*Task goal*.
Wherever the word "computer" appears in a line of the records, copy that line.

(Data items)
--------------------
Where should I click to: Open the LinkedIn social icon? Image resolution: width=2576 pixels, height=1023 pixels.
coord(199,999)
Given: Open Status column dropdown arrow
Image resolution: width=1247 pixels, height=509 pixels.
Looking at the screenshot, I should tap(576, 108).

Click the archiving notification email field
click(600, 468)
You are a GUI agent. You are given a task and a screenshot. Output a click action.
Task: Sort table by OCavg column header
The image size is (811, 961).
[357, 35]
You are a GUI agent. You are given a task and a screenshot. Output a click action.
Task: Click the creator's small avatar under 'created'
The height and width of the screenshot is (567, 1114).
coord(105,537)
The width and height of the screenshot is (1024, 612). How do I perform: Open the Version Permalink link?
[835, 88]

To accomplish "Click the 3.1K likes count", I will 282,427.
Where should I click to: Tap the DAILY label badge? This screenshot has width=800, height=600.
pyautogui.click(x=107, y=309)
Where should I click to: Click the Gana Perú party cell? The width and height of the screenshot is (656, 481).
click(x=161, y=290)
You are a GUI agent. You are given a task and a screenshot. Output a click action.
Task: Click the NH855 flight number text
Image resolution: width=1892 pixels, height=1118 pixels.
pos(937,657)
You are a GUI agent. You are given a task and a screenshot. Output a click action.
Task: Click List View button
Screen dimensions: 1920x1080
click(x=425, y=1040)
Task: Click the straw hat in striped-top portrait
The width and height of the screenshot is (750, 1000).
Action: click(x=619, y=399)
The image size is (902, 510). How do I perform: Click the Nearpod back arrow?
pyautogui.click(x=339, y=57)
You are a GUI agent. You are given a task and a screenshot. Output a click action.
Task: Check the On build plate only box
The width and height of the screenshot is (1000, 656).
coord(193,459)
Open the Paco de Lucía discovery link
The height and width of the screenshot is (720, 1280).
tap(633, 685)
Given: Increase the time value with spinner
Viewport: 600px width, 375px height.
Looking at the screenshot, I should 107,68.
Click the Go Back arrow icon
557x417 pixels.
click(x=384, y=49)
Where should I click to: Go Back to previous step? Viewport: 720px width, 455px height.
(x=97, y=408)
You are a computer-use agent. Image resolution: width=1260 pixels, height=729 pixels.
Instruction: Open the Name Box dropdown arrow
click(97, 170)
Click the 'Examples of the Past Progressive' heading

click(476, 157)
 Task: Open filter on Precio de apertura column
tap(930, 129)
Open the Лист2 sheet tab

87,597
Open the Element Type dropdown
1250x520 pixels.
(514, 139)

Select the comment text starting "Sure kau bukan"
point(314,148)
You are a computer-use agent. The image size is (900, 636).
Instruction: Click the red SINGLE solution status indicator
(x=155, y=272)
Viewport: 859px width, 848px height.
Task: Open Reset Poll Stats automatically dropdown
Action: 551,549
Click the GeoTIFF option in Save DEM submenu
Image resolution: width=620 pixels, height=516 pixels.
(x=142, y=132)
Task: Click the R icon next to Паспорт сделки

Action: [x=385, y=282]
--------------------
*The completed task*.
You are a computer-use agent. Image resolution: width=1260 pixels, height=729 pixels.
You are a computer-use agent. The image size is (900, 636).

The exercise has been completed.